The following lines written in the immediate presence of the great cataract, by David Paul Brown, Jr., Esquire, of the Philadelphia Bar, are highly worthy of perusal:

“Niagara! O Niagara! long thy memory will remain
A source of mingled wonder, of happiness and pain.
When burst thine awful grandeur on my raptured, ravished sight,
My senses broke from Reason’s chain, in frenzied, wild delight;
But as the God-like attribute resumed its sovereign sway,
A calmer feeling soothed my breast—its tumult passed away,
The spirit bowed, and then a tear—my Nature was subdued,
A thrill of awe swept through my frame, I worshiped as I viewed;
A moment more I silent gazed, then humbly bent the knee,
As, in Niagara’s mightiness, I felt God’s majesty!
I saw His glory shining round where tremblingly I stood,
I cast a glance to His bright realm then on the foaming flood:
And is there strength, I humbly asked, in the Almighty will
To calm this boisterous element, and bid its rage be still?—
To sweep it e’en from Nature’s face, with but a single breath,
Resistlessly as human life is swept away by death?
And can Niagara not rebel, with all its force and power,
When crumbling Nature shall give way at the appointed hour?
Must its fierce torrent tamely hush—its giant rocks then fall?
The still voice of my soul replied, ‘Yes, yes, frail mortal, all!’
Then let me meekly bow the head before such Power Divine—
The only Power that never ends—Niagara’s God and mine!”

I am sure you will not quarrel with me, reader, for introducing these graphic and eloquent lines, and for growing sentimental over my remembrance of Niagara Falls. They are too grand to be passed over lightly. Thus far, since my arrival at Niagara, you have not found much of the John Smithian tone in my narrative.

I had heard a good deal about the “Cave of the Winds,” and thought I would like to visit it. So, after standing for a full hour, wrapped up in the glories of the thundering cataract, I inquired of a respectable-looking gentleman where the “Cave of the Winds” was?

“You must go over on Goat Island to see that,” he said; “but I hope you don’t think of going down?”

“O, yes,” I replied.

“What——on one leg?”

“Yes, I shall certainly take it with me.”

“But it is dangerous. You will have to go down a steep flight of wooden steps, and pass behind the sheet of water where you cannot stand up. The spray will blind you, and the wind will take your breath and lift you off your feet——”

Foot,” I interrupted.

“Yes, will lift you off your foot; and one mis-step is certain death. Many strong men with two legs are afraid to try it.”

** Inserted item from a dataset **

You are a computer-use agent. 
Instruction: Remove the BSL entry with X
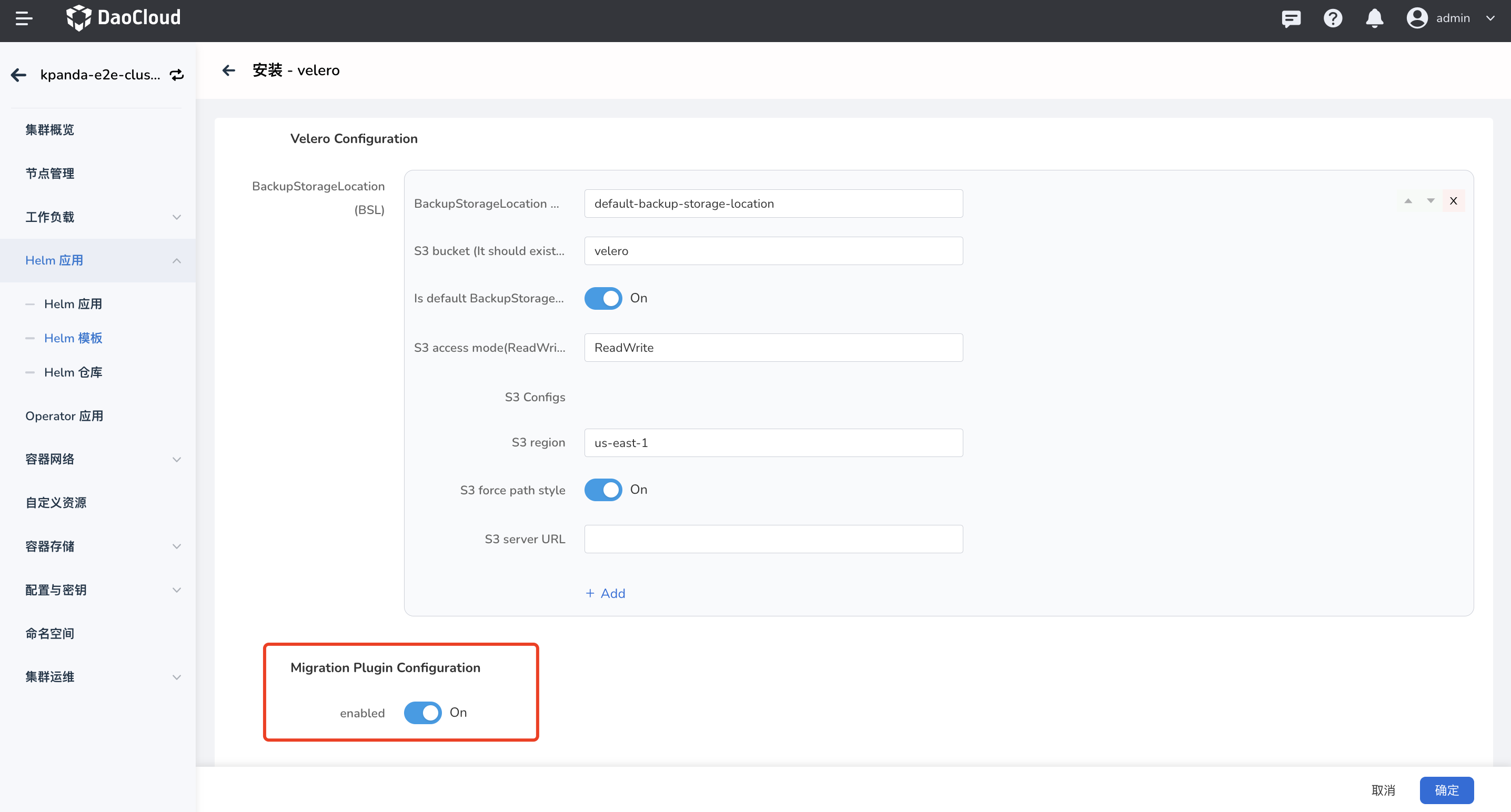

“They have two feet, and are therefore just twice as apt to slip or make a mis-step.”

“Well,” said he, “go and see it, and I don’t believe you will venture down. A look down into it will satisfy you. It will remind you of all the accounts you have heard of Hades——”

“Where I thought water was not so plenty,” I interrupted.

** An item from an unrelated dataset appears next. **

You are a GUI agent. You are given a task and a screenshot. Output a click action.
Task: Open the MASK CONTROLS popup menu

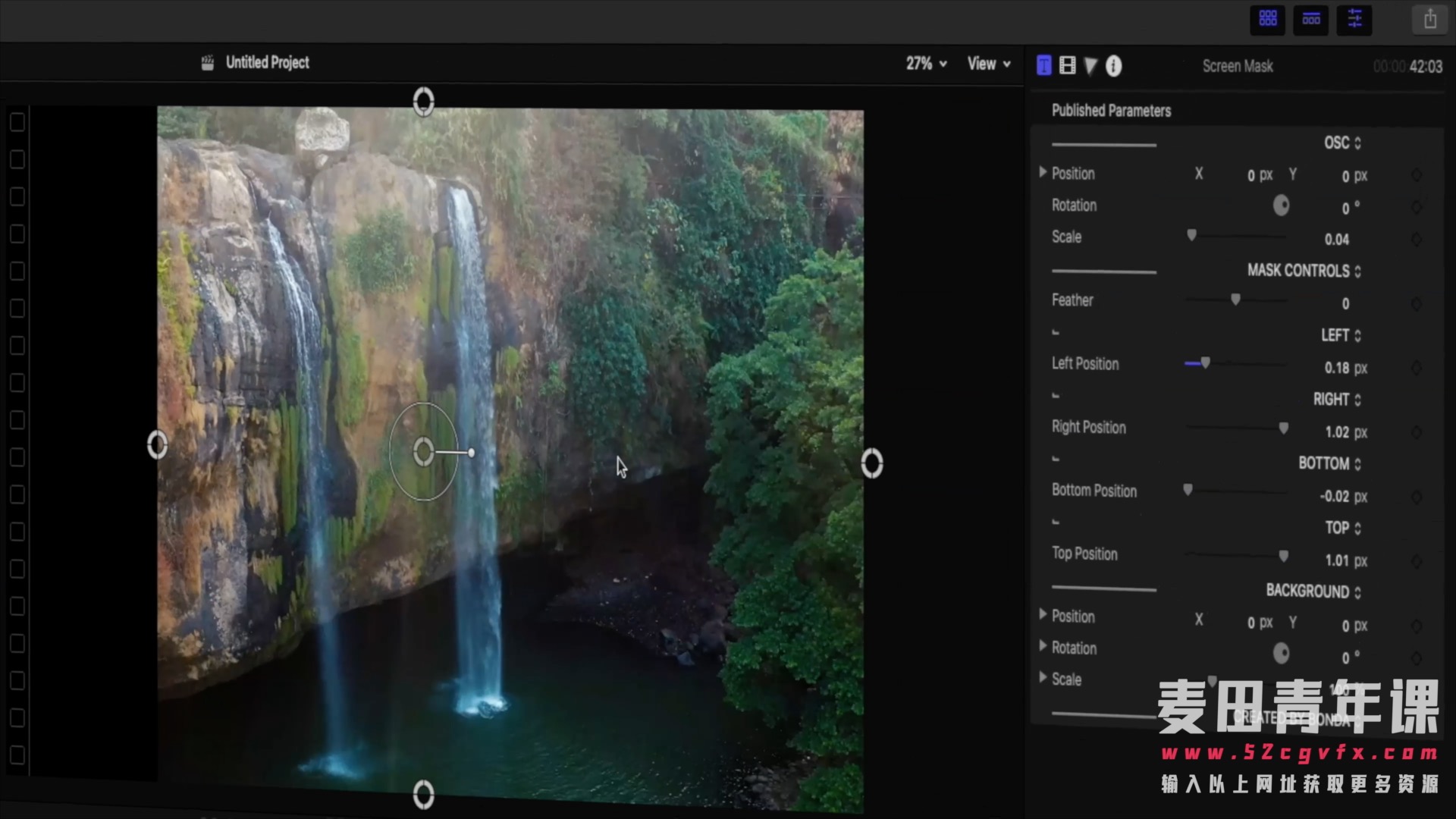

“You are ahead of me again,” said he, laughing. “Well, follow the bank of the river till you reach a bridge: that will take you over to Goat Island.”

“Thank you.”

I walked up the shore of the river a little way and came to the bridge—a suspension bridge of four or five spans—and went over to Goat Island. This island divides the turbulent river, just before it takes its fearful plunge, into two cataracts. That on this side is termed the “American Fall;” that between Goat Island and Canada being termed the “Horse-shoe Fall,” because of its shape. The American Fall is nine hundred feet wide and one hundred and sixty-four feet high; while the Horse-shoe Fall is two thousand feet wide and one hundred and fifty-eight feet high. By far the larger portion of the water tumbles over on the Canada side of the island, no doubt because the rocky bed of the river is six feet lower on that side; the cataract on either side, however, is stupendous enough for all practical purposes.

In this connection I am reminded of an anecdote, with which I will conclude this chapter. Two Yankees, one of a sentimental and the other of a practical turn of mind, were standing side by side, gazing on this prodigy of Nature.

“How sublime!” exclaimed the former. “To think that it falls one hundred and sixty-four feet at a single leap!”

“What’s to hinder it?” responded the other.